An argument against all of the above approaches is post-modernism. This approach believes that we make our own choices about family life and relationships, and that it is wrong to assume that that there is a best family type for society. It tried to look at the family from the perspective of the individual, and relies more on meaning that statistics. Post-modernists would argue that the new right ignore the benefits of diversity, and say that the nuclear family is the best for society, when we need to look at the needs of the individual instead.
They would say that Chester ignores the extant of diversity and focus too much on trying to reinforce the nuclear family’s presence. Finally, they would agree with the rappoports that diversity is a good thing, but reprimand them for trying to structure diversity, when it needs to be looked at from each individual’s perspective. Giddens, a post-modernist, argues that contraception had allowed marriage to be more about meaning and love rather that purely about reproduction, and that feminism has led to better job opportunities and education.

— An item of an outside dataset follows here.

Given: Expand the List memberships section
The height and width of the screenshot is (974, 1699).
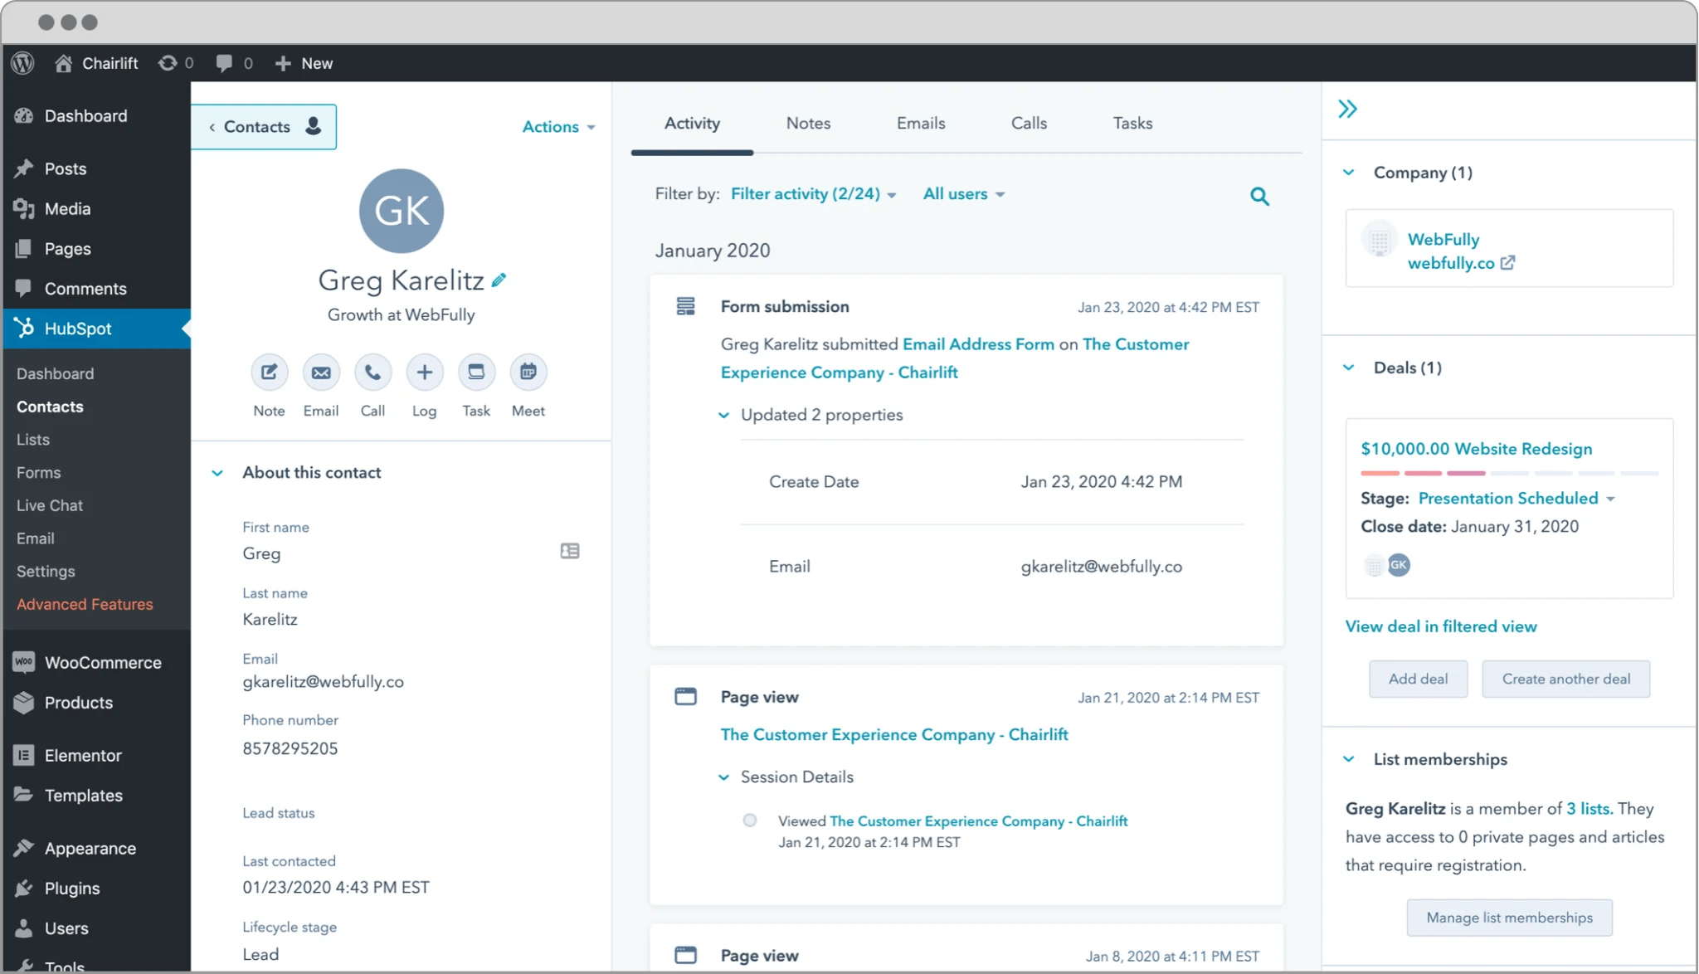Looking at the screenshot, I should click(1350, 758).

He says that both of these points have led to greater choice and equality in society. The new right would agree that contraception is a good thing as it has potentially lowered that number of lone-parent families, but would argue that the freedom it brings has undermined the stability of family. Giddens would agree with this, but that this risk is worthwhile if it meets the individuals need, and leads to a purer family. Beck, another post-modernist, builds on the idea of risk in the family. The greater choice we now have has moved us away from tradition in two ways.
We now have greater gender equality due to feminism, and a greater individuality because of an increased self interest. The new right would disagree with beck as well, and argue that this increased self interest means that we may put out interests ahead of those who need them more such as children, which can undermine their future. Stacey complied some case studied she carried out on a number of Californian women, and found that there may be another type of family that other sociologists hadn’t noticed yet. Many of these women rejected tradition family values, divorced their husband, and then remarried.
This new family is based on the connection between the woman, and the wife of the woman’s ex-husband. They had formed a financial and domestic partnership. Stacey calls this the divorce-extended family. Chester may argue that whereas this may well be going on, than this isn’t a type of family at all and that it’s rather just two nuclear families that have some contact, which would support his view of the nuclear family’s stability. Points from both modernist arguments and post-modernists can be taken into account. It is becoming increasingly apparent that diversity is growing.
Whereas the new right believe this is a bad thing, they fail to realise that diversity is actually better in some cases where empty-shell marriages where children are used as scapegoats for their parent’s anger. On the other hand they may have a point, because divorce rate in decreasing, and people are getting married for love more than anything now so the nuclear family seems to be an increasingly stable environment. This occurrence of this stable environment is decreasing though, meaning that Chester’s point may not be as valid as he thinks, and this decrease means that family diversity is increasing which supports the postmodernist view.